- _SET EXERCISE_: Identify every line below that contains the word "light", and copy each of those lines.

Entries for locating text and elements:
▬▬▬▬▬▬
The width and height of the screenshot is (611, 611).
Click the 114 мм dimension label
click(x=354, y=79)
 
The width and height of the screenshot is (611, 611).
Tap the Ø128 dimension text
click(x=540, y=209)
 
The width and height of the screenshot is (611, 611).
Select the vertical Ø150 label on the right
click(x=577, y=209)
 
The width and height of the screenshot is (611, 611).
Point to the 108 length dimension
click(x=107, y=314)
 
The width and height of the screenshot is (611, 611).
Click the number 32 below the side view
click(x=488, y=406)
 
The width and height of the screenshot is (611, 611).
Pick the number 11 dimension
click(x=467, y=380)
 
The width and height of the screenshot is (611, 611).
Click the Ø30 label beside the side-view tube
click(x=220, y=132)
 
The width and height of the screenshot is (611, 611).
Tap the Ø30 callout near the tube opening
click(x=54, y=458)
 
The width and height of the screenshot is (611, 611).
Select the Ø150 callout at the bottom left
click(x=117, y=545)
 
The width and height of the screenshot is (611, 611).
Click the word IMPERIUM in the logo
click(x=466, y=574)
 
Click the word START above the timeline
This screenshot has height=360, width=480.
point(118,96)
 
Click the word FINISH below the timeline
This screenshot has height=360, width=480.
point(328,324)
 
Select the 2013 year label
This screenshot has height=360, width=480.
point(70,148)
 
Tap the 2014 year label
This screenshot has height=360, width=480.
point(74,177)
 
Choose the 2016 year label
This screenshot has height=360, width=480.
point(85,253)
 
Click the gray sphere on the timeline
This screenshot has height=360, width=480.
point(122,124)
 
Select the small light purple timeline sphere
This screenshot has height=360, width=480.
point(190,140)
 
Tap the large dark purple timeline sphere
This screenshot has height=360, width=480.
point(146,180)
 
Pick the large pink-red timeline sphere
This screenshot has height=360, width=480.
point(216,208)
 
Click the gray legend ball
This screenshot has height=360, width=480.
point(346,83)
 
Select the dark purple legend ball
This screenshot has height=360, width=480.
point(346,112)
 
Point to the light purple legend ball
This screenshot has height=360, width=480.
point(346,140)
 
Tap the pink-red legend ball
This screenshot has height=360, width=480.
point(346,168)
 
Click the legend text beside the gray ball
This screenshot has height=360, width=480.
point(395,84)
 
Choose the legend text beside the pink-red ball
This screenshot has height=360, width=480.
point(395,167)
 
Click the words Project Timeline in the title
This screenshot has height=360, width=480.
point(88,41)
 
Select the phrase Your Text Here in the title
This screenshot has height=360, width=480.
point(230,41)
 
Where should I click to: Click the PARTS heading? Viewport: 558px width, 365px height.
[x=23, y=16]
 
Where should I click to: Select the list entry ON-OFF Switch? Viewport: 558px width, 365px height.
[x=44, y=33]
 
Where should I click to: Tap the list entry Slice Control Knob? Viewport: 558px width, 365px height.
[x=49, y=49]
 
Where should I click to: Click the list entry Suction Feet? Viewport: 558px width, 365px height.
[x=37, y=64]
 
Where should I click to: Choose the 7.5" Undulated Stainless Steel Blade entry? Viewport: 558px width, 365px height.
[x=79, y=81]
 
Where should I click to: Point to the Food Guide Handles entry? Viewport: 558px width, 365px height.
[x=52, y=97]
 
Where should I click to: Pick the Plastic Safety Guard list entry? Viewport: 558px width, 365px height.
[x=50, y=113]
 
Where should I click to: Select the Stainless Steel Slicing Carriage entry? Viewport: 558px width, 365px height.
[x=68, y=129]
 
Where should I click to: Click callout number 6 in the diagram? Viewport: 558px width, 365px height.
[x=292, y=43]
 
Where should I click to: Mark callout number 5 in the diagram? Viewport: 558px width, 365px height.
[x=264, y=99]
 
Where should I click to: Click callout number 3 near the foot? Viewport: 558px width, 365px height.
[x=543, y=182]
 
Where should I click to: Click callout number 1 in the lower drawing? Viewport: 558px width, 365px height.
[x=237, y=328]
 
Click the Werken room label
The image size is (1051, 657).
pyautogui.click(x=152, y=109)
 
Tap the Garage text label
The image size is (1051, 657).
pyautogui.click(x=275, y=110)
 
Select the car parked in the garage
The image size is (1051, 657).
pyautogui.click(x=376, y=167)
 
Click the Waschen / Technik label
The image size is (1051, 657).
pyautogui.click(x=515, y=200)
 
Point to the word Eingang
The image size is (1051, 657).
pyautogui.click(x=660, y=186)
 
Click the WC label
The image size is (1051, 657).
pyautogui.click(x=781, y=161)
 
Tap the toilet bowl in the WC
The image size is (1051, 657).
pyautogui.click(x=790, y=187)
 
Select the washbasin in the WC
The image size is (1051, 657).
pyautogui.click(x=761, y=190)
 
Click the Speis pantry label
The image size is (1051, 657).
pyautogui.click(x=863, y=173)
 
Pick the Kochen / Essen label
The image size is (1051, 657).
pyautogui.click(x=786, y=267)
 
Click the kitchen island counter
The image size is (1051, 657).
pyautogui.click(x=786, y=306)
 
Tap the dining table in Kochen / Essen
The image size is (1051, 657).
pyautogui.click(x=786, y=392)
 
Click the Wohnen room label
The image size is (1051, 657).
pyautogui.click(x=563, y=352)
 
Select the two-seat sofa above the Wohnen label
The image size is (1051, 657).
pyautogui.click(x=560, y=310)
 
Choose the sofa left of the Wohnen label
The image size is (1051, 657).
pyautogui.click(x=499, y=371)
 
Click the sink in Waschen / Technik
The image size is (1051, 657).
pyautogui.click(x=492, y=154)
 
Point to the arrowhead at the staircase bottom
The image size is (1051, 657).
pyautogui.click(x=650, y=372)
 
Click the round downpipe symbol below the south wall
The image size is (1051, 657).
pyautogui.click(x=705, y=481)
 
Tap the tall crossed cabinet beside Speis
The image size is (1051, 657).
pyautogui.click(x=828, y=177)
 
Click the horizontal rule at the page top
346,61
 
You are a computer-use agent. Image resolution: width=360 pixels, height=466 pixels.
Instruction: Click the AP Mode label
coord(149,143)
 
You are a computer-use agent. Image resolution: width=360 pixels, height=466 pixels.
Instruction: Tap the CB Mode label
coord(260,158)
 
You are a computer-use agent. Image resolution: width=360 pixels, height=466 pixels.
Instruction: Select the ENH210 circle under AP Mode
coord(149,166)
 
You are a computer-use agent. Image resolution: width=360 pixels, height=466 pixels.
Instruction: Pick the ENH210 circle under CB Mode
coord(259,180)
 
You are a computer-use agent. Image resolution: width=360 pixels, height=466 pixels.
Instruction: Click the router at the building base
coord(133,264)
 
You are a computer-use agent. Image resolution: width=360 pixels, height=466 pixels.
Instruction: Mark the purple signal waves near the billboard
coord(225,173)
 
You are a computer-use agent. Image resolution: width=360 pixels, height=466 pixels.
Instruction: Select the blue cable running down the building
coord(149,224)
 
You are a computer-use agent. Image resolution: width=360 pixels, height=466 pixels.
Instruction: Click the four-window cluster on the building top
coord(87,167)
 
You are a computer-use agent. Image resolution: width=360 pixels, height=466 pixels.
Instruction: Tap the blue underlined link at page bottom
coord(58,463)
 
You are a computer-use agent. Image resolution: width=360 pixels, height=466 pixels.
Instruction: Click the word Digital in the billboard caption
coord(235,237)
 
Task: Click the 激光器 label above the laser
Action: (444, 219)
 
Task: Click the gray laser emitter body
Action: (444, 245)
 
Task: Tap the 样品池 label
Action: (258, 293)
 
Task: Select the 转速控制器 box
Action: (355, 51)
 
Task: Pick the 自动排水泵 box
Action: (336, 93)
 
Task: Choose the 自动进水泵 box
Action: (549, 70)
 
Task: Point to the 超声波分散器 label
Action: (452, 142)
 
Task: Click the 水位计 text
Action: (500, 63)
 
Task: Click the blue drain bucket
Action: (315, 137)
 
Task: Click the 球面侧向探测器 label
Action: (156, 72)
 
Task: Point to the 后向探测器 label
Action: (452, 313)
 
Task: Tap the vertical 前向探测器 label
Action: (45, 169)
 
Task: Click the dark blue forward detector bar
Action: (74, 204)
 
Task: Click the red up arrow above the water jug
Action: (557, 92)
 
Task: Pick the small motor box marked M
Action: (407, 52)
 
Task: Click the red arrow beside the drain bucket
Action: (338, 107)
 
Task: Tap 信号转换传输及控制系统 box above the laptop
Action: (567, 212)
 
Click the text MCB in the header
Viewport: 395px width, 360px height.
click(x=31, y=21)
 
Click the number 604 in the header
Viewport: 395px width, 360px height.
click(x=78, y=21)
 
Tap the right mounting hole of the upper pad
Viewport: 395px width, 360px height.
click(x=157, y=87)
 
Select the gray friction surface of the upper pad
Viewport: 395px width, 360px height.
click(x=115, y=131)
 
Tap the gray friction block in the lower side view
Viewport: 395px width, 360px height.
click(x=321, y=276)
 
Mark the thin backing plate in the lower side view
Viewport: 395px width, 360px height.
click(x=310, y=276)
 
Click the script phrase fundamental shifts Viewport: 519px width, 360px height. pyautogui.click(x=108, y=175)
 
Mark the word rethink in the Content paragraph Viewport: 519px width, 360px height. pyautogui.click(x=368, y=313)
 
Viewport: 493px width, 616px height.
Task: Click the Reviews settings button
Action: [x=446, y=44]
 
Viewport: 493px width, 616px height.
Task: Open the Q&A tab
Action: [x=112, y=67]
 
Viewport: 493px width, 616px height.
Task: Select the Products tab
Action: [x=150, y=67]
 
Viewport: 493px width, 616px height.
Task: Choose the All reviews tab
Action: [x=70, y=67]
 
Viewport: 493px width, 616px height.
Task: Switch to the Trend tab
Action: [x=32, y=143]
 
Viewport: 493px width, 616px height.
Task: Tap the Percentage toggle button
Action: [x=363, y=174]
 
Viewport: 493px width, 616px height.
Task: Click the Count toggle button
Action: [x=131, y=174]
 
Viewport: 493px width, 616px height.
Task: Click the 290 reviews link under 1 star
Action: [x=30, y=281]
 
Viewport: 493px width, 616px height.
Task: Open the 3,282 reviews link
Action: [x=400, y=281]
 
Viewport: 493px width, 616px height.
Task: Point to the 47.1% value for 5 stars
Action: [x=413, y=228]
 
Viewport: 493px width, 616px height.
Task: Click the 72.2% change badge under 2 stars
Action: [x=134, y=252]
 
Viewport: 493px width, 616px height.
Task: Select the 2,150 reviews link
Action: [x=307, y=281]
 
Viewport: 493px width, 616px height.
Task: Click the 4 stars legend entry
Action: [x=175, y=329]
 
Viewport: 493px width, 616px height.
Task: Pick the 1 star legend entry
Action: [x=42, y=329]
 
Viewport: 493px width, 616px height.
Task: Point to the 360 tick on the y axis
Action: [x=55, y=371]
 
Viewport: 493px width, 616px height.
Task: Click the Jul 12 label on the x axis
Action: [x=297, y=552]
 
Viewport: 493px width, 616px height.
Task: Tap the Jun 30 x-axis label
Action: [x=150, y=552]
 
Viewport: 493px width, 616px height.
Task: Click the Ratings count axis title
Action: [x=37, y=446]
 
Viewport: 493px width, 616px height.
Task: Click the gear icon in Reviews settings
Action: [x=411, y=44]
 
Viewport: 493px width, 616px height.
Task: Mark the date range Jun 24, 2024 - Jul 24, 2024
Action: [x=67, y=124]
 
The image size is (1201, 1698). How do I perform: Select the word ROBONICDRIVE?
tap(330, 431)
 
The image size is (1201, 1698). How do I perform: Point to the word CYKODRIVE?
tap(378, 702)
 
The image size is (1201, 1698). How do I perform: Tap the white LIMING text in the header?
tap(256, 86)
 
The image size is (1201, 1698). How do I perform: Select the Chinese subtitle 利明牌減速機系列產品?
▬▬▬▬▬▬
- _RESULT_:
Select the small light purple timeline sphere
Point to the light purple legend ball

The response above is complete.